The first example of animal cruelty can be found in the food industry, where the food we purchase and consume is manufactured. Today’s factory farming, where livestock is raised and killed to produce the meat and eggs we find on our store shelves, are filled with daily acts of cruelty. While farming will continue to go on, questions arise as to whether the workers are uneccassarily torturing the animals. As it stands, the animals are crammed by the thousands into filthy, windowless sheds, and confined to wire cages, gestation crates, and dirt lots.

They are fed drugs to make them grow faster, and keep them alive in conditions that would normally kill them. Last Chance for Animals. com states, “97% of the ten billion animals tortured and killed each year are farm animals. ” While still very young many cows are branded with hot irons. Their horns are cut or burned off, and male cows are castrated, the process of removing genitals, without the use of painkillers. When large enough, they are sent to huge, unsanitary feedlots, to be fattened up for slaughter.

Those that survive the transport, are shot in the head with a device known as a captive bolt gun, it is meant to stun the animal prior to slaughter. They are hung up by one leg, taken on to the killing floor, where their throats are cut open, and they are skinned and gutted. Some cows remain fully conscious throughout the entire process. Mother pigs spend most of their lives in gestation crates, which are tiny metal boxes that they can’t turn around in, or hardly move at all. A poll done in 2007 by the American Farm Bureau states that 64% of Americans agree that gestation crates are inhumane.

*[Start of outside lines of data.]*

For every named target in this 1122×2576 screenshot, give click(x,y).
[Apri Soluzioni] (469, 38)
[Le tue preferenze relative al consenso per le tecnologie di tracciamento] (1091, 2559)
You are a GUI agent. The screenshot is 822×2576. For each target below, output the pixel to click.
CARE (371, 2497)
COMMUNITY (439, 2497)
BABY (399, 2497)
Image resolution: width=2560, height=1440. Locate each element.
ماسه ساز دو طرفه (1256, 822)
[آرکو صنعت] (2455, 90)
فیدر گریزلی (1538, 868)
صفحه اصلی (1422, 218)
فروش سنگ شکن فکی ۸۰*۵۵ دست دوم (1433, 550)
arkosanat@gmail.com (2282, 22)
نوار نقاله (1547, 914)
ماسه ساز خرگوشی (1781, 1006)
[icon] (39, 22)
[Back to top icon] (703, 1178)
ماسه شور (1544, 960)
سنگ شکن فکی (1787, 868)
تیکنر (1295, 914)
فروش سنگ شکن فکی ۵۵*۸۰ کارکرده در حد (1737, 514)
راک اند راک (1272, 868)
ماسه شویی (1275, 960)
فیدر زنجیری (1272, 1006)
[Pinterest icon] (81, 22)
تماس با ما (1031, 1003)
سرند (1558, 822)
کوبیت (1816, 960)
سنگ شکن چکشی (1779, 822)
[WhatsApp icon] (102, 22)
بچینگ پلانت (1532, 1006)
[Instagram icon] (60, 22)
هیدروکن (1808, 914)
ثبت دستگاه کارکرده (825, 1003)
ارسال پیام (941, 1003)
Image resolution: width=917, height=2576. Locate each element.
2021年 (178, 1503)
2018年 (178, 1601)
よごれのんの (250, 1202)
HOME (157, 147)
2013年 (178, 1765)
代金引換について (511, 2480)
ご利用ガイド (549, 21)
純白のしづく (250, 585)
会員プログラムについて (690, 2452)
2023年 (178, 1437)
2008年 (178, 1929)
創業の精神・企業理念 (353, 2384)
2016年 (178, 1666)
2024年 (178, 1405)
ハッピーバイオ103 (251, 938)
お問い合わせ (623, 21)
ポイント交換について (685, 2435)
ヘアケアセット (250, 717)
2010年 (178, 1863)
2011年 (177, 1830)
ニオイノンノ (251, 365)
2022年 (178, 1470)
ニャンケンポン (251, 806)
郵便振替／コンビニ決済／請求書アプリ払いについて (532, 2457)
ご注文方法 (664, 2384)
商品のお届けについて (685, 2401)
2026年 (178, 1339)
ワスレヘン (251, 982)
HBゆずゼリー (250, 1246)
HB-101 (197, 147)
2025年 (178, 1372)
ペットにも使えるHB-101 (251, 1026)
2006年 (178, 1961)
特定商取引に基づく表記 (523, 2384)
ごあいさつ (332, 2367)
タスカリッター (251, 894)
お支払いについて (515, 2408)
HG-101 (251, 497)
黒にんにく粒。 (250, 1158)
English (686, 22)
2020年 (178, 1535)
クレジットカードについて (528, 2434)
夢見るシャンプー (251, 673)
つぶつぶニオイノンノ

They are artificially impregnated, by machines, time and again until their bodies can no longer handle it, and then they are sent to slaughter. Piglets are taken from their mothers a few weeks after birth. Their tails are chopped off, the ends of their teeth are snipped off with pliers, and the males are castrated. All done without the use of any pain killer or anesthesia. After years spent in overly crowded pens on tiny slabs of dirt or concrete, they are then transported through extreme conditions to slaughter.

In May of 2012 the Humane Society of the United States (HSUS) filed a legal complaint against Tyson Foods, Inc, the second-largest mast producer in the world, for making deceptive statements regarding animal well-being. Altough Tyson Foods, Inc. claimed to follow rigid animal welfare laws, an undercover investigation by HSUS at the Wyoming Premium Farms, a former supplier of pigs to Tyson subsidiaries, revealed their statements to be false. In fact, this investigation uncovered prolonged suffering of mother pigs and piglets, by being locked constantly in gestation crates, and sever abuse by farm workers.

More chickens are raised and killed for food than any other animal. Chickens raised for their flesh, called “broilers” by the chicken industry, spend their whole lives in dirty, cramped sheds with thousands of other birds, which is also a breeding ground for disease. They are bred and d being drugged to grow large so quickly, that, very often their legs and organs can’t keep up with the rapid growth, making heart attacks, organ failure, and crippled legs common. At only six to seven weeks of age, they are sent to slaughter.

The two hundred and eighty million chickens used for eggs, called “laying hens” by the egg industry, endure a nightmare that lasts for two years. At just a few days old, a large portion of each hens beak is cut off with a burning hot blade, with nothing used to dull the pain. Many of the birds, unable to eat because of the pain, die from dehydration, and weakened immune systems. After these mutilations, hens are shoved into tiny wire “battery” cages, which are approximately eighteen to twenty inches and hold five to eleven hens, each of whom have a wingspan of thirty-two inches, making movement nearly impossible.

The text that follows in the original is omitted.